Beauty and the Beavis

INDEX TERMS Children|United States, persistence of sexual stereotypes
DATE 18-Jan-97
WORDS 304
WASHINGTON, DC

 
THESE are sad times for the cause of sexual equality. In South Carolina this week, two female cadets announced that male prejudice was forcing their withdrawal from the Citadel, a military academy opened to women just a year earlier. In Washington, the Supreme Court heard arguments arising from Paula Jones's suit against Bill Clinton. And then there was another set-back, overlooked by most. This took the form of a modern morality tale called 'Beauty and the Beavis'.

The beauty in question was JonBenet Ramsey, a six-year-old whose doll-like smile won her a place on magazine covers. The day after Christmas, she was sexually assaulted and strangled; but it was less the hideousness of this crime than the details of her modelling career that captured the nation's attention. A whole industry of child pageantry was suddenly revealed. In hotel conference rooms up and down the land, thousands of small girls strive to prove themselves not by what they do, but by how closely they conform to stereotypes of beauty.

Then there was the Beavis, a character from an MTV cartoon whose inordinate success has spawned a recent film. Just as the child-model had to be a girl, Beavis is the archetype of teenage boyhood. He and Butthead, his companion, think of nothing but scoring with girls; when girls do not co-operate, they rob, guzzle pills, cause traffic accidents and enjoy it.

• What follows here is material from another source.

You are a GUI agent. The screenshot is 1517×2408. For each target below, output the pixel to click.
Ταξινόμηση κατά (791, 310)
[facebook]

Although they involve children, both the Beauty and the Beavis stereotypes are sustained by adult enthusiasm. Mothers and grandmothers take girls to the pageants; men flock to watch Beavis in the cinema. This seems sad news for the cause of sexual equality, but perhaps it contains a grain of hope. A generation ago, after all, nobody would have thought girl beauties odd, and the sensibilities that Beavis assaults might barely have existed.